The feather flitted out, replicating itself in the flood of magic, its unfolding structure revealing an intricate, oh so intricate pattern embedded in the misty galaxy. Unfortunately, Nyissa, far older and faster than me, had fired her own analysis glyph.
Our spells collided in a flash of sparks and feathers.
“Damnit,” I cried, flinching. “Only one of us needed to do that—”
“Sorry, was reacting to your idea, not your action,” Nyissa said. “I—”
A long black shaft lanced out—and with a terrific report, blasted Nyissa in the face.
Nyissa flew back. Her mask shattered. It would have been so romantic to scream her name and lunge my hand toward her—but both of us had been in fights so many times before, and I instinctively swung the Waystaff up, its spine catching bayonet and flipping the long gun upwards. The hooked beak hissed, striped cloak flapping, and I saw the thing whole.
Towering. Raptor-beaked. Cloaked in tattered striped cloth, draped over a flaring dark greatcoat. Black leather straps bound a tortuously lean torso seemingly rippled with twitching muscle. But the clawed arms fighting mine held what looked like a musket, the striped cloak looked like the ruins of a flag, and atop the thing’s plague doctor mask was a tricorn hat.
“What are you?” I yelled, shoving against the musket with the Waystaff.
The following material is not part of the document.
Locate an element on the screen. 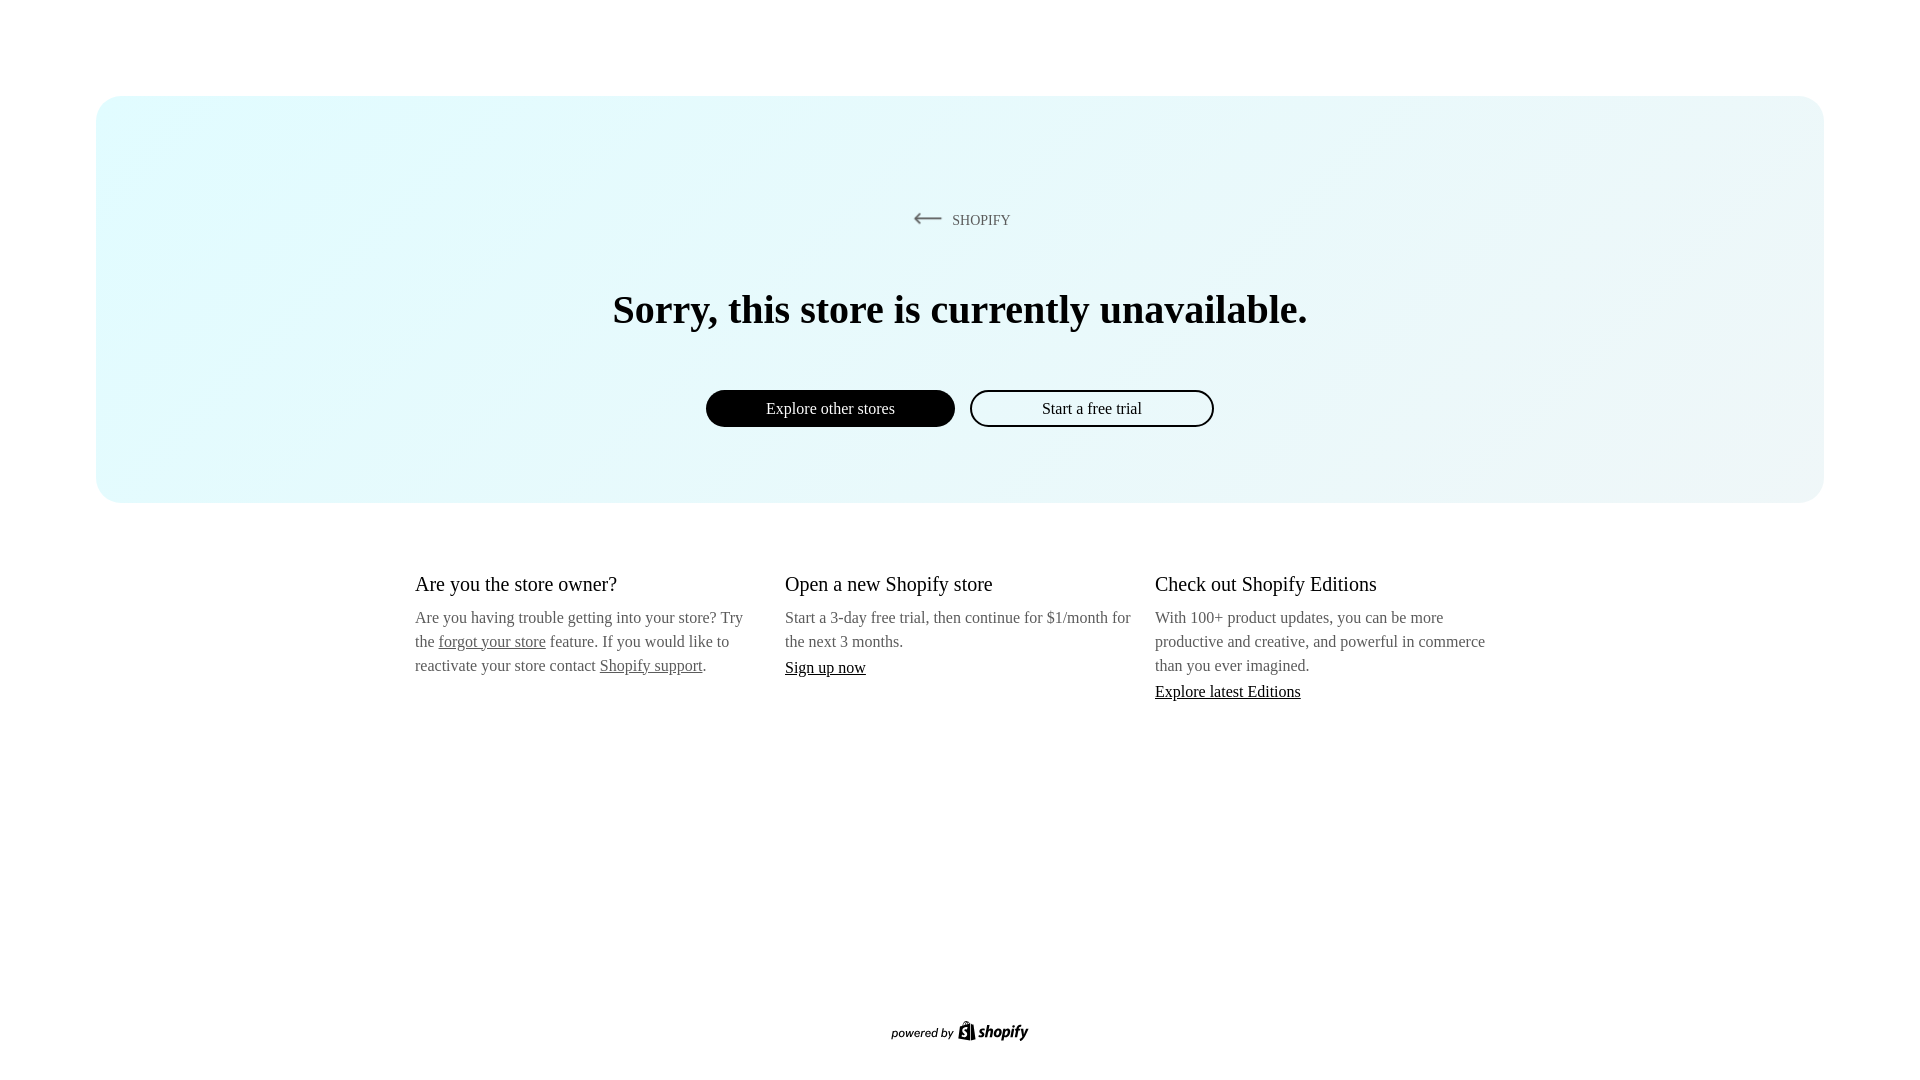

The thing screamed at me, foul smoke erupting from its beak, and I flinched and gagged. It wailed at me with its musket, alternately clubbing aside the Waystaff and jabbing at me with the bayonet, as sparking smoke roiled into what I assumed was the musket’s flintlock—it was preparing to fire! I leapt backward, spinning through a knight’s move version of the Dance of Five and Two, hastily pulling together a spell: “Spirit of flame, act as my shield!”
The plague knight screeched and dropped a grimy black ball into its musket—just as my Dragon tattoo uncoiled from my skin and looped around me in a helix of Technicolor scales and feathers. The plague knight fired with a clap of thunder—met by a gout of flame.
Wow! Excitement! Adventure! Tattoo magic versus magical monsters! And while we didn’t get to see that much of the costumes in this excerpt, we’ve got cute vampires wearing sexy clothes fighting alongside our heroine in her long black vest / trenchcoat. What’s not to like?